Deepening ties between Iran and Pakistan are triggering expressions of concerns – and, in the case of sanctions-busting energy deals, explicit warnings – from U.S. officials.
Iranian media reported this week on overtures by Iranian president Hassan Rouhani, which involved emphasizing – according to state-controlled Press TV – “the cultural, historical and political affinities between Iran and Pakistan.” Iran has long looked to Pakistan as a way to circumvent Western efforts to squeeze its energy market. In late January Ali Akbar Velayati, a senior foreign affairs adviser to Iran’s Supreme Leader, told Pakistani officials that Iran considers support for Pakistan a “strategic policy.”
A formal agreement to build an Iranian-Pakistani gas pipeline dates back to February, when Pakistan’s state-owned Inter-State Gas Systems signed a contract with an Iranian firm to begin building one (the same month also saw a senior advisor to Pakistan Prime Minister Raja Pervez announcing that Iran would build an oil refinery in Pakistan capable of refining 400,000 barrels per day).

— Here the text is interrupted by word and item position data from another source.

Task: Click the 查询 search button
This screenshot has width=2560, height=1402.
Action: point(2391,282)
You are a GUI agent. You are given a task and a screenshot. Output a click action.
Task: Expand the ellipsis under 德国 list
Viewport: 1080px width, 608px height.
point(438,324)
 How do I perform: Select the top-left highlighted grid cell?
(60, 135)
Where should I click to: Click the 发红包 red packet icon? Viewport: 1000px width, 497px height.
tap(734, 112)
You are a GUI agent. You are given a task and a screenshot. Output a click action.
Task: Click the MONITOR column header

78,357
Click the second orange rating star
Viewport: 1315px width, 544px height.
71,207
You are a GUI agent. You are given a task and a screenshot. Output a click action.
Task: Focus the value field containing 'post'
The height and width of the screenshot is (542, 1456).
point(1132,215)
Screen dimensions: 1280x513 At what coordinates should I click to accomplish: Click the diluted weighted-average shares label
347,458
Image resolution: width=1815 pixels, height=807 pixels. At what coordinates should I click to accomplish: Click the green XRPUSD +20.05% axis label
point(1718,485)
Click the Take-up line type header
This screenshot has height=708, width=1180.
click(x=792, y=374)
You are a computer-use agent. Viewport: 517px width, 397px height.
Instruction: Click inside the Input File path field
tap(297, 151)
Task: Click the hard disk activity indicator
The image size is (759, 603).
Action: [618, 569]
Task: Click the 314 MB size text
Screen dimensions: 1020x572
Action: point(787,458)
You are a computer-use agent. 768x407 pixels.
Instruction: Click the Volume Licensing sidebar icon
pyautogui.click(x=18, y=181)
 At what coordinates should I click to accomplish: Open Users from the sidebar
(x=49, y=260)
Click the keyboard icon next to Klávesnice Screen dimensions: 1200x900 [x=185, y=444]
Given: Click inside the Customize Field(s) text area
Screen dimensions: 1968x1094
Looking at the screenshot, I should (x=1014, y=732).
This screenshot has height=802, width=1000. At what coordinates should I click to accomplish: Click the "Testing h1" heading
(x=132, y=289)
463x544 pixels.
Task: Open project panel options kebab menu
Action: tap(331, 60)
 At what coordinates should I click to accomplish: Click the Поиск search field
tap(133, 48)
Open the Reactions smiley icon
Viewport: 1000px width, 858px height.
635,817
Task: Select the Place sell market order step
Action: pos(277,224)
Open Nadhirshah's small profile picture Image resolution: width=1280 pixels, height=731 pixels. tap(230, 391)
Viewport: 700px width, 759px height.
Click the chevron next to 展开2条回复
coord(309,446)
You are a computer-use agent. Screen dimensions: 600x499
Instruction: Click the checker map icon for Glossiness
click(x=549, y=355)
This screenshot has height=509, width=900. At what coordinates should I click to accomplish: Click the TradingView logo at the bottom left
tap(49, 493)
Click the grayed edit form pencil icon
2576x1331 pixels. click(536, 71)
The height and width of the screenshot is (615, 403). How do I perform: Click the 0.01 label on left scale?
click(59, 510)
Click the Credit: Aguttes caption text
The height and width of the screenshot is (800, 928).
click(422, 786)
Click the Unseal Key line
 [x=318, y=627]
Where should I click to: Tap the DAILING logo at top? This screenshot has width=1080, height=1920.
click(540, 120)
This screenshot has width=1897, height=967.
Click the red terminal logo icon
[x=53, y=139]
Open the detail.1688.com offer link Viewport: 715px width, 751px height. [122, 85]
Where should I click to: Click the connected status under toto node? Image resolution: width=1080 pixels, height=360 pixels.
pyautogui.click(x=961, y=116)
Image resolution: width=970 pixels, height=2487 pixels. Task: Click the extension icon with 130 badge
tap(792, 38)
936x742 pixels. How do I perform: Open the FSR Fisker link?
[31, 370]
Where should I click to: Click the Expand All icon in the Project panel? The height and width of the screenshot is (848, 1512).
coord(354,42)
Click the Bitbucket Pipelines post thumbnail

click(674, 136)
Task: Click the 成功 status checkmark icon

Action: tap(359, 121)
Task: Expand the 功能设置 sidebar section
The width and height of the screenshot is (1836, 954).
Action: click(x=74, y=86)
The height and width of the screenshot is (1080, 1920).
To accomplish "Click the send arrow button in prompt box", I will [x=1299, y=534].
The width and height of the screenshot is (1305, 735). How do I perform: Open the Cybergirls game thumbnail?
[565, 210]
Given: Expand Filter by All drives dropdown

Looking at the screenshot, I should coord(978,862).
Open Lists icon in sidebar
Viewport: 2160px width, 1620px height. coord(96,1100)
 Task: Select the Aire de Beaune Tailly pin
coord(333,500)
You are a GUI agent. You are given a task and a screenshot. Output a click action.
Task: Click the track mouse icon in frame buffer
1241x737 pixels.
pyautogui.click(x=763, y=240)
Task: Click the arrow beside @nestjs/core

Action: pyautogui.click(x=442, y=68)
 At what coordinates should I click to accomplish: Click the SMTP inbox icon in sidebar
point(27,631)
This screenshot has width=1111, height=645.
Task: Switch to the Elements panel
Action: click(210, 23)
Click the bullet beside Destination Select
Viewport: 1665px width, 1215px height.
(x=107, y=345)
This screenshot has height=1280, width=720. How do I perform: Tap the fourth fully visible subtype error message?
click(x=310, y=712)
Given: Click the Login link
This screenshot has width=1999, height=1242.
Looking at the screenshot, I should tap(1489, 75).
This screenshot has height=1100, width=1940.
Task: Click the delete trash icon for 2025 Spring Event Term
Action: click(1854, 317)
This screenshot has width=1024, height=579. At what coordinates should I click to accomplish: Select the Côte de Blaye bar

U.S. diplomats were at the time alarmed by the pipeline deal. U.S. Consul General Michael Dodman said that the pipeline was against U.S. law. State Department spokeswoman Victoria Nuland noted the existence of alternative “large-scale energy projects” and emphasized that the U.S.’s believes Pakistan ought to “avoid activities that could be prohibited by UN sanctions or that could be sanctionable under U.S. law.”
The project subsequently encountered financing and logistical problems, generating hopes that energy sanctions against Iran – which U.S. diplomats more and more credit with forcing Iran to offer concessions on its nuclear program – would hold. Pakistani media outlets are reporting, however, that the Russians have now offered to build the pipeline:
Russia is ready to execute the Pakistan-Iran gas pipeline project, ignoring the US sanctions on Iran, a Russian minister has revealed in a meeting with Pakistan’s petroleum minister in Islamabad. This will be done in view of the new Russian policy to look towards South Asia.To this effect, Gazprom, a state-owned Russian company or one of its subsidiaries will soon make a formal contact with the Government of Pakistan to execute the Pak-Iran gas pipeline project. This message has been clearly conveyed by a Russian delegation led by Yury Sentyurin, Deputy Minister of Energy, at a meeting with the Federal Minister for Petroleum and Natural Resources, Shahid Khaqan Abbasi, here on Wednesday, a top official who was part of the meeting told our sources.